Nachfolgend die häufigsten Fragen für Sie auf einen Blick:

Was ist der Unterschied zwischen Verbotsirrtum und Erlaubnistatbestandsirrtum?

Der Unterschied besteht darin, dass ein Verbotsirrtum auftritt, wenn eine Person nicht weiß, dass ihr Handeln gegen ein gesetzliches Verbot verstößt, während ein Erlaubnistatbestandsirrtum auftritt, wenn eine Person fälschlicherweise annimmt, dass ihr Handeln aufgrund eines Rechtfertigungsgrundes erlaubt ist. Die rechtlichen Auswirkungen eines Verbotsirrtums sind normalerweise strafloss, während der Erlaubnistatbestandsirrtum lediglich zu einer Strafminderung führt.

Kann ein Verbotsirrtum vorsätzlich herbeigeführt werden?

Ein Verbotsirrtum kann grundsätzlich nicht absichtlich oder vorsätzlich herbeigeführt werden, da die handelnde Person in Unkenntnis der Tatsachen handeln muss, die den Verstoß gegen das gesetzliche Verbot begründen. Eine vorsätzliche Herbeiführung des Irrtums könnte als Manipulation gewertet werden und würde die Straflosigkeit ausschließen. Zudem wäre die vorsätzliche Herbeiführung des Irrtums gemäß § 18 StGB als Verschulden zu werten und hätte strafrechtliche Konsequenzen.

Wie wird der Verbotsirrtum im Rahmen eines Gerichtsverfahrens behandelt?

Die Feststellung eines Verbotsirrtums im Rahmen eines Gerichtsverfahrens erfordert eine sorgfältige Prüfung der Umstände, die zur Unkenntnis der handelnden Person geführt haben. Das Gericht hat zu entscheiden, ob die Unkenntnis auf Nichtwissen der rechtlich relevanten Tatsachen beruht und ob es sich um eine fahrlässige Unkenntnis handelt. In der Regel muss das Gericht hierbei die Glaubwürdigkeit der handelnden Person, Zeugenaussagen und weitere Beweismittel berücksichtigen. Im Falle der Feststellung eines straflosen Verbotsirrtums erfolgt ein Freispruch oder eine Einstellung des Verfahrens.

Gibt es Sanktionen für die fahrlässige Herbeiführung eines Verbotsirrtums?

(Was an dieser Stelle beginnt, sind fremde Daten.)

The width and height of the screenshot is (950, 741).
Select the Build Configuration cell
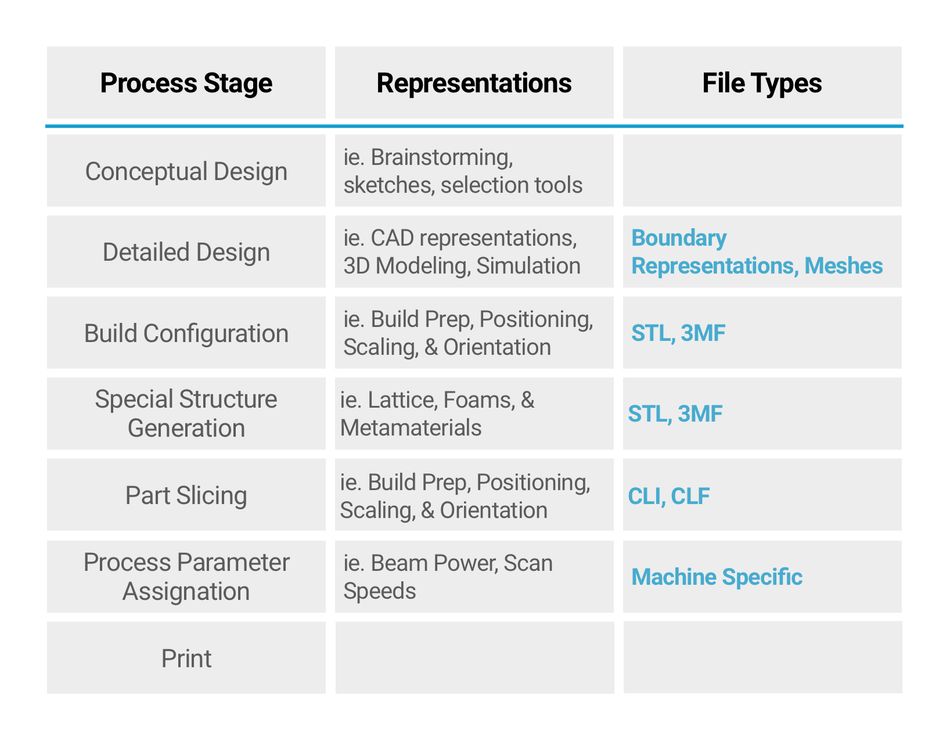click(186, 333)
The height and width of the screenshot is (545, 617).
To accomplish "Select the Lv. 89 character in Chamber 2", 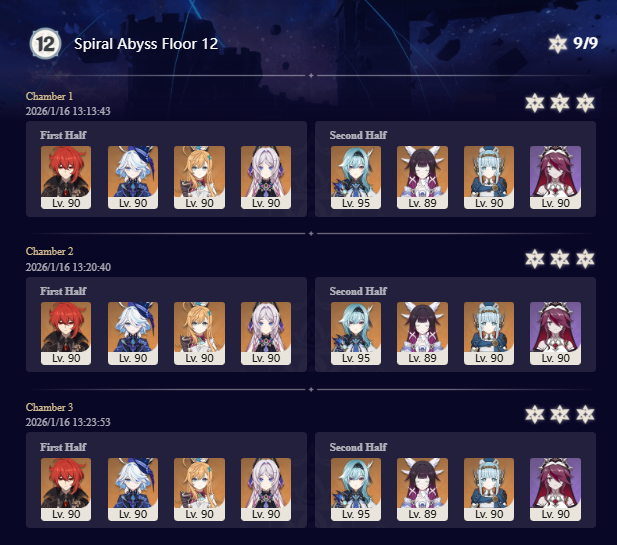I will coord(422,333).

Ja, wenn eine handelnde Person fahrlässig einen Verbotsirrtum verursacht, bleibt die Handlung zwar strafbar, aber das Verschulden wird in der Regel gemildert, wie in § 18 StGB festgelegt. Dies bedeutet, dass die Strafe im Rahmen der gesetzlich vorgesehenen Grenzen reduziert wird, aber trotzdem eine Bestrafung erfolgt.

Wie wirkt sich ein Verbotsirrtum auf Zivilklagen oder Schadensersatzansprüche aus?

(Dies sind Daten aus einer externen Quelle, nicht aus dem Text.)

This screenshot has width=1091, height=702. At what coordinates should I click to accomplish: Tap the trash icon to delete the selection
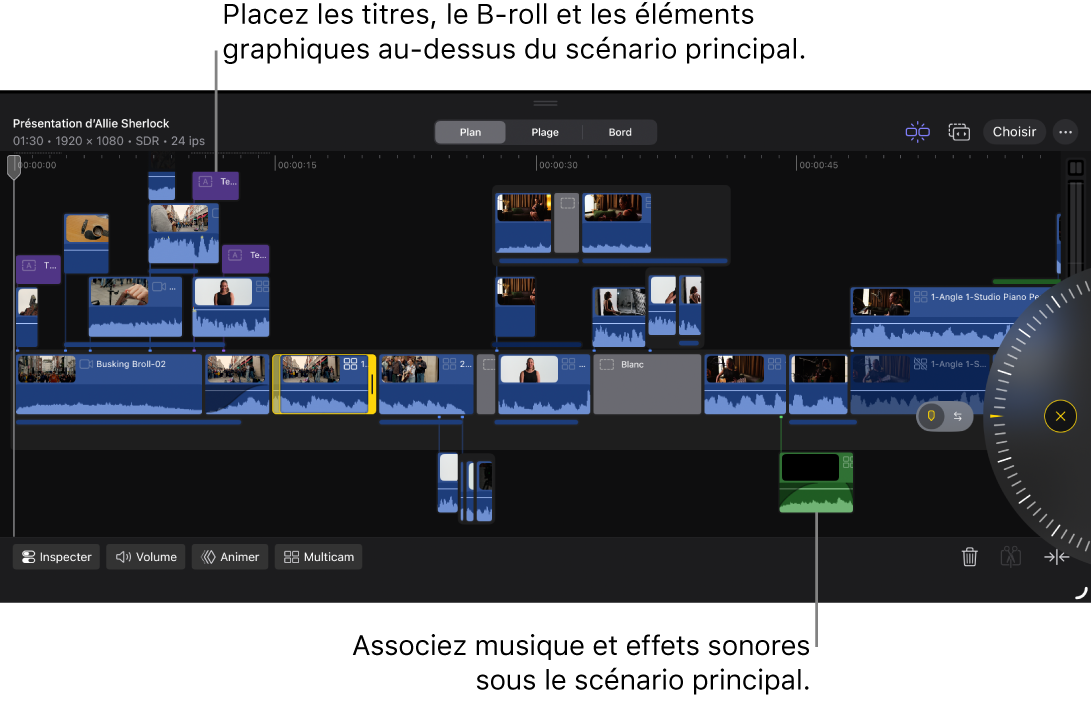click(x=969, y=557)
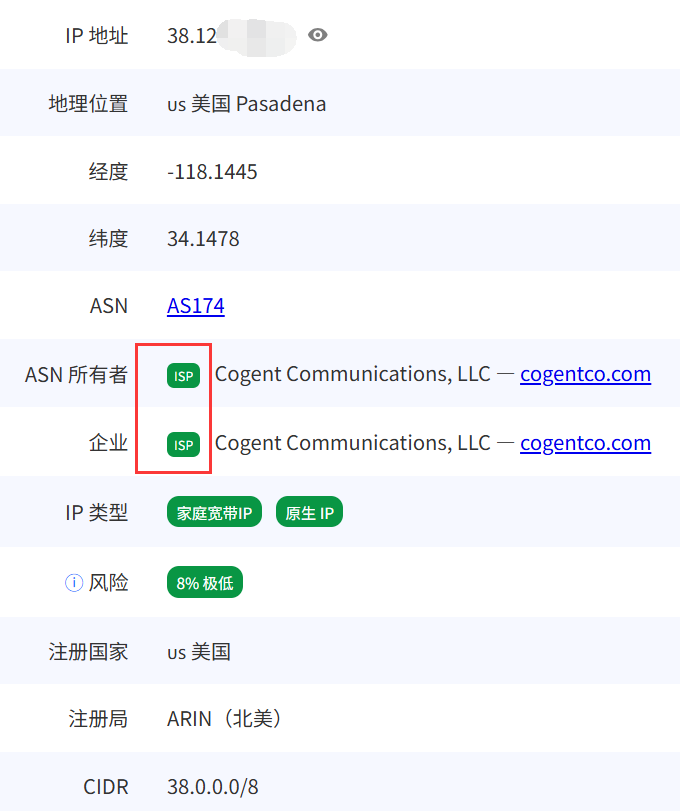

Ein Verbotsirrtum im Strafrecht hat keine direkte Auswirkung auf zivilrechtliche Ansprüche oder Schadensersatzklagen. Dennoch ist es denkbar, dass Gerichte in Zivilverfahren die Existenz eines straflosen Verbotsirrtums bei der Entscheidungsfindung oder bei der Bemessung von Schadensersatzbeträgen berücksichtigen. Hierbei kann es jedoch zu unterschiedlichen Bewertungen je nach Einzelfall und nationalen Regelungen kommen.

Zusammenfassung und abschließende Betrachtung

Der Verbotsirrtum ist ein zentrales Konzept im deutschen Strafrecht, das in einer Vielzahl von Fällen und Szenarien zum Tragen kommen kann. Dieser umfassende Leitfaden hat aufgezeigt, welche wesentlichen Gesetze für das Verständnis des Verbotsirrtums relevant sind, welche Voraussetzungen für seine Anwendung erfüllt sein müssen, und wie sich der Verbotsirrtum auf die strafrechtliche Haftung auswirkt.

Die Unterscheidung zum Erlaubnistatbestandsirrtum, der andere rechtliche Folgen hat, ist hierbei unerlässlich. Abschließend ist festzuhalten, dass der Verbotsirrtum ein komplexes Rechtsgebiet darstellt, bei dem jeder Einzelfall sorgfältig geprüft und bewertet werden muss. Im Zweifelsfall empfiehlt es sich daher, sich an einen kompetenten und erfahrenen Rechtsanwalt zu wenden, der die rechtlichen Aspekte gründlich analysiert und passende Strategien entwickelt, um die Interessen der Mandanten bestmöglich zu wahren.